The disappearance of cheese from Ireland’s foodscape has been partially solved, it is still in the process of catching up. Cheesemaking declined in the 17th century, largely due to the disruption of longstanding agricultural practices due to land and political issues. The Cattle Acts, the first of which was passed in 1663, was also detrimental to native cheeses. It was kept up in small pockets, as Regina Sexton finds evidence of cheeses being made and consumed amongst the inventories of the Ascendancy’s Big Houses. When a surplus of milk was finally realized by farming families, artisanal and farmhouse cheesemaking began again, though not quite in earnest. It’s still on the rise, and encouraged by local and national organizations.

In terms of old cheesecake recipes, compare the one below to this except from Robert May’s The Accomplisht Cook, 1660:

“Let your paste be very good, either puff-paste or cold butter-paste, with sugar mixed with it, then the whey being dried very well from the cheese-curds which must be made of new milk or butter, beat them in a mortar or tray, with a quarter of a pound of butter to every pottle of curds, a good quantity of rose-water, three grains of ambergriese or musk prepared, the crums of a small manchet rubbed through a cullender, the yolks of ten eggs, a grated nutmeg, a little salt, and good store of sugar, mix all these well together with a little cream, but do not make them too soft; instead of bread you may take almonds which are much better; bake them in a quick oven, and let them not stand too long in, least they should be to dry.”
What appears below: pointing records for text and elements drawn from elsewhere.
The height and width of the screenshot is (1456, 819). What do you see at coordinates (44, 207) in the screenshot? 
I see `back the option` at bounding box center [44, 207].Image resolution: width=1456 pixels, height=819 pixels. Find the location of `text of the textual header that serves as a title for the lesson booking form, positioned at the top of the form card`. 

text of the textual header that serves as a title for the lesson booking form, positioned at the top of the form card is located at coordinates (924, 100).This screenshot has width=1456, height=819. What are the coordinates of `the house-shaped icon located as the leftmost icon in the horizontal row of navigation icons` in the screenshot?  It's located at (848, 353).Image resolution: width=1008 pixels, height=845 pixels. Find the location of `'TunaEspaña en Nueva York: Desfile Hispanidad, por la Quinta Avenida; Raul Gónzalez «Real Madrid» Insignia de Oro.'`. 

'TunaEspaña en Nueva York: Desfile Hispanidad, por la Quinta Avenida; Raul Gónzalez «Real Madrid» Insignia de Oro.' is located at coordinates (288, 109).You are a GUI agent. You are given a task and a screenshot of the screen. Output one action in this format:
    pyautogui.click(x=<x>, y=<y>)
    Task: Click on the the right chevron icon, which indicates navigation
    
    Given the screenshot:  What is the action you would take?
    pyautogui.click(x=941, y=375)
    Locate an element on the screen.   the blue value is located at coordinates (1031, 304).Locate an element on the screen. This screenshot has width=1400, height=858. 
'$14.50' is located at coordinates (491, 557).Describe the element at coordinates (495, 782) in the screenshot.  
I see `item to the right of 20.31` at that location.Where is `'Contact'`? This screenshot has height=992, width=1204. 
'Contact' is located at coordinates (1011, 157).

Irish Curd or Cheese Cake Recipe

From Theodora FitzGibbon’s A Taste of Ireland, where she says this has been adapted from the manuscript book of Catherine Hughes, Killinaule, Co. Tipperary, 1755. I used cottage cheese with fantastic results.

INGREDIENTS

PASTRY

6oz/6 tablespoons flour

3oz/3 tablespoons butter

1 tablespoon sugar

½ teaspoon salt

water

FILLING

½lb/2 cups sweet curds or cottage cheese

2 eggs, separated – lightly beat yolks together and stiffly beat egg whites

2 tablespoons vanilla sugar (or add ⅛ vanilla extract to regular sugar)

zest and juice of ½ lemon

1 tablespoon butter, softened

TOPPING

1 egg and 1 tablespoon each of sugar, flour and melted butter

METHOD

1. Preheat oven to 350°F/180°C. For pastry, combine butter, salt and sugar with a little water. Chill for at least 10 minutes.

2. For the filling, beat together curds or cottage cheese with sugar, butter, lemon zest and juice, and egg yolks. Fold in egg whites. Roll out pastry to fit a 7 or 8-in tin and press in bottom. Brush with egg.

3. Pour filling over pastry. Combine topping ingredients and spread over filling. Bake for 35-40 minutes until golden.

“A handful of raisins or sultanas were sometimes added to the filling. It is a matter of taste: I prefer the simpler variety.”